Scan the records for "will" and copy each line that contains it.

-- Records to process follows --

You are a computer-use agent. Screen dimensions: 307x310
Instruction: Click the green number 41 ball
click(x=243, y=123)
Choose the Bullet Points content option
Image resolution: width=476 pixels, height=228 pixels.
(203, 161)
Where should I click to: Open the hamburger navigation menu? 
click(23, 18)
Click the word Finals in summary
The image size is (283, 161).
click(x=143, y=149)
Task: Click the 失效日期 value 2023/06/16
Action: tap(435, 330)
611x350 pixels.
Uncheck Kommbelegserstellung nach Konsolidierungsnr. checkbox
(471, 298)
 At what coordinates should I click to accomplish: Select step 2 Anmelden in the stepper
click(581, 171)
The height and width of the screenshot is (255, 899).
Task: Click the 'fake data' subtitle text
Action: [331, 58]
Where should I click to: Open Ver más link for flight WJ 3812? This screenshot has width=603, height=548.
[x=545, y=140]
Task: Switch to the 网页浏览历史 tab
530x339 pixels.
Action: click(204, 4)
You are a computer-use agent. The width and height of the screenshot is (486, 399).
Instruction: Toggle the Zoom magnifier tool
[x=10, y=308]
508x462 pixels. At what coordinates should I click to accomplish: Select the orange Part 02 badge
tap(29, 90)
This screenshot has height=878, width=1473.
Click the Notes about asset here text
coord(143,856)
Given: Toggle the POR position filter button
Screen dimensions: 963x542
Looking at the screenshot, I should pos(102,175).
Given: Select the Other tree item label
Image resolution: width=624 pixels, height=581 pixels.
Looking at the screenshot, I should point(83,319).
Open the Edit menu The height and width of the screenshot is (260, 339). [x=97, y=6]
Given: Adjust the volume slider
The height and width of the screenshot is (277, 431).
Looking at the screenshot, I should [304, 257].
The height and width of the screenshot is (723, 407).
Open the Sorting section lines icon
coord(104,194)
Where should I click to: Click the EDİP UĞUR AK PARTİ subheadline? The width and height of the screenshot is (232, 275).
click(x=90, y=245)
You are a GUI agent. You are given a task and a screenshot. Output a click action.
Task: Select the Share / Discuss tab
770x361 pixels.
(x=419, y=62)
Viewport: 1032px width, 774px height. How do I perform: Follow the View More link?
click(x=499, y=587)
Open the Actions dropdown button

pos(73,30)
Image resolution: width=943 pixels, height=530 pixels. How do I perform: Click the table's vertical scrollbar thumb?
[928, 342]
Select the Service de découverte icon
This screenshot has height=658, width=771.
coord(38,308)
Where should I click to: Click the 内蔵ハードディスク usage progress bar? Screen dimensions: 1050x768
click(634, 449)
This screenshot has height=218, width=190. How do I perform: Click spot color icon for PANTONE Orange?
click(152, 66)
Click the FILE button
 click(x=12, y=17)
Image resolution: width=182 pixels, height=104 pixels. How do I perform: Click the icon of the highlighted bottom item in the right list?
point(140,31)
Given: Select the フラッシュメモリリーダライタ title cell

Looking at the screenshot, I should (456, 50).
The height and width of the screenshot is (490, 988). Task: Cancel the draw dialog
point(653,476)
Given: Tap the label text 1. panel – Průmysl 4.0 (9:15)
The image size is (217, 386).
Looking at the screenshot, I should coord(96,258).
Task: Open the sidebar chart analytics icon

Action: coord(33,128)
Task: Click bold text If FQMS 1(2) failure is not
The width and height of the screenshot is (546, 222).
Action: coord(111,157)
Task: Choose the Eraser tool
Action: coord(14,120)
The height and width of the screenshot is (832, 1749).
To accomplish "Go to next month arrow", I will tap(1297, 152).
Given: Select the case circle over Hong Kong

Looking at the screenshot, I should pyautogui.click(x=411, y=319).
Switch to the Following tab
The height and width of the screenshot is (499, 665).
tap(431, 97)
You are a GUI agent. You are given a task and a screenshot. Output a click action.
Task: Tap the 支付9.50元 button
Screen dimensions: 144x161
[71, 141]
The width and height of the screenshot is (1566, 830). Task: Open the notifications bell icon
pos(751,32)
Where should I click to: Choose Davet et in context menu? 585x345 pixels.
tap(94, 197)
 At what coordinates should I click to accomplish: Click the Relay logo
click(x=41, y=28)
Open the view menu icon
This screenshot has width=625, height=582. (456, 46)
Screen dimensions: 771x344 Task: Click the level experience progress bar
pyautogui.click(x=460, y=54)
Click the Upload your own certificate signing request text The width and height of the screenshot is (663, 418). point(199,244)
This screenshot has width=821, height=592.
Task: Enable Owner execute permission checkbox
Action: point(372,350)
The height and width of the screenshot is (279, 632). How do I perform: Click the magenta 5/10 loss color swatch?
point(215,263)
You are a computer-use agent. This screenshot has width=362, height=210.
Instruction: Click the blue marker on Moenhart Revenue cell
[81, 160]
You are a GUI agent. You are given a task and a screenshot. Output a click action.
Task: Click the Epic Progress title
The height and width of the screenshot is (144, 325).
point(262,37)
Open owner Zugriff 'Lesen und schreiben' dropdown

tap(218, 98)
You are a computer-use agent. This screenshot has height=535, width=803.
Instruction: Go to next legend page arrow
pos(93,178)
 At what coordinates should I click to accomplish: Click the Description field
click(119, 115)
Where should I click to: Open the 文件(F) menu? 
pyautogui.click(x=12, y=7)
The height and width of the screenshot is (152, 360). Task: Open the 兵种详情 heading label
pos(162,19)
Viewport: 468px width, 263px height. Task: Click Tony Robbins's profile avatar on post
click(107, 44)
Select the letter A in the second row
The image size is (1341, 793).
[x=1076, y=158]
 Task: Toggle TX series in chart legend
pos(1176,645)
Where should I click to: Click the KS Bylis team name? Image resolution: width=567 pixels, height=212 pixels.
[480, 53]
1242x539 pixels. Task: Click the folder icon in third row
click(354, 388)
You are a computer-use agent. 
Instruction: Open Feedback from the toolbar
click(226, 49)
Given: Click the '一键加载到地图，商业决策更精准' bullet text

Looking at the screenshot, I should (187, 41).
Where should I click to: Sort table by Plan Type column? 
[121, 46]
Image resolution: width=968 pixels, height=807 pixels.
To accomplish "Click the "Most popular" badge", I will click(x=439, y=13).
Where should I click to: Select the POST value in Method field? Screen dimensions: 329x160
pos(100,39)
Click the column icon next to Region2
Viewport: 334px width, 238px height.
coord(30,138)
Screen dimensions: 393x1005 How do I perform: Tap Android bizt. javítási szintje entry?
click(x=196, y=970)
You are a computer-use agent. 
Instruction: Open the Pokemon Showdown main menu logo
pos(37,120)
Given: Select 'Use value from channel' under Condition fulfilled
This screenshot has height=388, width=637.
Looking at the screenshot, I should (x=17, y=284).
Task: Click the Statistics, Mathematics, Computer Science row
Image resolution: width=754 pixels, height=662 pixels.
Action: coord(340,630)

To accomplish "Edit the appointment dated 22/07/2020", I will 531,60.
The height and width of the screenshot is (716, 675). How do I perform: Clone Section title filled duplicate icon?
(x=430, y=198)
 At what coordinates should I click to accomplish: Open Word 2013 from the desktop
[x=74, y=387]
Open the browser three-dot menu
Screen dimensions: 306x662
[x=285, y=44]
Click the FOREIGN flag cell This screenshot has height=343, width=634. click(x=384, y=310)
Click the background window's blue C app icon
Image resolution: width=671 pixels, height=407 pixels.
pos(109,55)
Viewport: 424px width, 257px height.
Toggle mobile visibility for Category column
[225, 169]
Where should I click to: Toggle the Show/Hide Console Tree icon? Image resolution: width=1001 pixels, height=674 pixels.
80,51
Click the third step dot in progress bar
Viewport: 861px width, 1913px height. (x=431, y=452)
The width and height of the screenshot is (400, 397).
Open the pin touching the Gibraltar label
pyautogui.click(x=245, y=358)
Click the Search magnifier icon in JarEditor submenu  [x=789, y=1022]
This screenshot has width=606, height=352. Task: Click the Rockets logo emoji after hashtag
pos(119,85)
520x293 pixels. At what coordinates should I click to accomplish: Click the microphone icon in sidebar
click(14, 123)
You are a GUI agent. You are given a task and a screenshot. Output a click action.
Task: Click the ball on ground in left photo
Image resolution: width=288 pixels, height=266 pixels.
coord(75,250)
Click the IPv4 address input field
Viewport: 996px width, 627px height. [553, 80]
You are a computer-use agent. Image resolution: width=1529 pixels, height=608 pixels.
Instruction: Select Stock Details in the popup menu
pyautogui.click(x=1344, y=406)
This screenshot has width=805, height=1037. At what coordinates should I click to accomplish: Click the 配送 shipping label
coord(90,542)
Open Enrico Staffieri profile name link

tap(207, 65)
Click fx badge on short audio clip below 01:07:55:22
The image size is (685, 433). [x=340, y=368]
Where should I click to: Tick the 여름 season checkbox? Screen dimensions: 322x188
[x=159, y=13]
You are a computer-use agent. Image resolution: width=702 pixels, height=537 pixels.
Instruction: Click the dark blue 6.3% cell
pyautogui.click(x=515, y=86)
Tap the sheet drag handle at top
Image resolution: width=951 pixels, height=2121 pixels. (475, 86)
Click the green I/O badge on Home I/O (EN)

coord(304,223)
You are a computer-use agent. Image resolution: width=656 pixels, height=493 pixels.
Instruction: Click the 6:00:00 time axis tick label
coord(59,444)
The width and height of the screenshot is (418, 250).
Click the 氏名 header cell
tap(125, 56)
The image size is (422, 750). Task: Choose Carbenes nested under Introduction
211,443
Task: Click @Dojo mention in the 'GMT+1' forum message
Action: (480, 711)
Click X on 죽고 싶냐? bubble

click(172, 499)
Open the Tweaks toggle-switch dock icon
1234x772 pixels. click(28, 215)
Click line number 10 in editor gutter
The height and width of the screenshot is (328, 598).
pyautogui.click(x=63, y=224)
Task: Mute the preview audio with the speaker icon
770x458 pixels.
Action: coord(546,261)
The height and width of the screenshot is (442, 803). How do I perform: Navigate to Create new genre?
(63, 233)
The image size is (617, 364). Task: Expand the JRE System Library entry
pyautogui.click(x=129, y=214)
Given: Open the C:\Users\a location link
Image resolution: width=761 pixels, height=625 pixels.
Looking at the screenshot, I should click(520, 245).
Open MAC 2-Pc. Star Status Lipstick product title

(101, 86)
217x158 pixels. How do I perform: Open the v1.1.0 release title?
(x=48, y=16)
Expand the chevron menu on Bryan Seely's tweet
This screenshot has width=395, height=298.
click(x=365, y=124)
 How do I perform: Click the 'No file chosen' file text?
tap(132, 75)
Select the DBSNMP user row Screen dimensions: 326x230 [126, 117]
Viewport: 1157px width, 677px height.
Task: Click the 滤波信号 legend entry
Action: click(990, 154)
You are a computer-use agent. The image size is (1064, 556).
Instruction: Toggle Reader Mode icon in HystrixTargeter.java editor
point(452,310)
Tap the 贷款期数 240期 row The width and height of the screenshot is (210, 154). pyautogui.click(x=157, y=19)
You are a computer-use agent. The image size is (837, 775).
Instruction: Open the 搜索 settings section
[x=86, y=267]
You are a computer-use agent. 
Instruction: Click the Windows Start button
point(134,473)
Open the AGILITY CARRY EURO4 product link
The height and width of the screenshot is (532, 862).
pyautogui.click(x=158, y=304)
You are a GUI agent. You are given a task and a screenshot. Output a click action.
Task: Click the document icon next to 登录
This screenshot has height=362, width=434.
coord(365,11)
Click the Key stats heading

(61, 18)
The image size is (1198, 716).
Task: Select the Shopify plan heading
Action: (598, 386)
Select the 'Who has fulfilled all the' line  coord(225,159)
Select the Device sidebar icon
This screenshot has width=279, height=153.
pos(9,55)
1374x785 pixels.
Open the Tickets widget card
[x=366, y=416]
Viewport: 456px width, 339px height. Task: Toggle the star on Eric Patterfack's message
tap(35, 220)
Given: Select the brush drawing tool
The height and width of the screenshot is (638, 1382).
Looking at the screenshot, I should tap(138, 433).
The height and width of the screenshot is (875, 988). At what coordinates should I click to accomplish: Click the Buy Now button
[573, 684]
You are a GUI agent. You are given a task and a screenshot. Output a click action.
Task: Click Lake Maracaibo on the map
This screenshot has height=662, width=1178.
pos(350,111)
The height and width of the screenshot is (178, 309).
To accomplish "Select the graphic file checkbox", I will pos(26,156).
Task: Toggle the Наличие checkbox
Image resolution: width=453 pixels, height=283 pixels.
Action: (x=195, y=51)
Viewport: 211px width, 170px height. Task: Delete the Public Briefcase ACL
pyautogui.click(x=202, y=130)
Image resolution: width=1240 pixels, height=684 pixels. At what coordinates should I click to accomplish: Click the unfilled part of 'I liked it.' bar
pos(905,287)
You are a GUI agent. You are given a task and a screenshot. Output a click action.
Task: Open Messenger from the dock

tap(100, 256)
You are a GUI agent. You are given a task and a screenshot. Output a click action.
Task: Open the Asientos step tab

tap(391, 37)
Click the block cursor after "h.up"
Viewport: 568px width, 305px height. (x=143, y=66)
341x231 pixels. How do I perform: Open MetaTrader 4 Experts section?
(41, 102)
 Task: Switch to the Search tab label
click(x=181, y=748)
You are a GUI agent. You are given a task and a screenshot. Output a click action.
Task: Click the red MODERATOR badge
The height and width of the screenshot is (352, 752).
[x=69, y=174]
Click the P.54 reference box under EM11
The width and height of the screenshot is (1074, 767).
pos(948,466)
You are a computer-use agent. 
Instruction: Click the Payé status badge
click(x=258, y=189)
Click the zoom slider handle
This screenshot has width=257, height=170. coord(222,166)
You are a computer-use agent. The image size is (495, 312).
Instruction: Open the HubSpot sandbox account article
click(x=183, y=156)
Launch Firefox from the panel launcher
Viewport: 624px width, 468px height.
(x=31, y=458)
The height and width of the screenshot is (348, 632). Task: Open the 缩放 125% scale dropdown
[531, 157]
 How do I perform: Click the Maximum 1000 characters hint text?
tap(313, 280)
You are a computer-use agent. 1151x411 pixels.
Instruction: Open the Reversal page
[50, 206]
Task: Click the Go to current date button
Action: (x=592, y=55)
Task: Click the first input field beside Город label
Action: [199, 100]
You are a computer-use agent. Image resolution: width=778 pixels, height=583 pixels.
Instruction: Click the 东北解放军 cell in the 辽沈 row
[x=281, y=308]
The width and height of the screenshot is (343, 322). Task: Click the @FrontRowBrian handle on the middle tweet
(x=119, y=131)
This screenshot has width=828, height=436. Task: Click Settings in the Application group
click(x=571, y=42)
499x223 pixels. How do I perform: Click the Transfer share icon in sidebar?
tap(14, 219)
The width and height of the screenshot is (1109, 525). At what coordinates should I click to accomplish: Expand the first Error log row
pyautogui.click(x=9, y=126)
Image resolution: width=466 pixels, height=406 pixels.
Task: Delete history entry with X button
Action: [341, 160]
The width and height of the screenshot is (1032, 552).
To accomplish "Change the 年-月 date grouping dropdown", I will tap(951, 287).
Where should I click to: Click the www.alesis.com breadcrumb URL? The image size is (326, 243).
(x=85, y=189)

-- Records to process concluded --

▸ Task output:
To accomplish "Go to next month arrow", I will tap(1297, 152).
To accomplish "Click the "Most popular" badge", I will click(x=439, y=13).
To accomplish "Edit the appointment dated 22/07/2020", I will 531,60.
To accomplish "Select the graphic file checkbox", I will pos(26,156).
To accomplish "Change the 年-月 date grouping dropdown", I will tap(951, 287).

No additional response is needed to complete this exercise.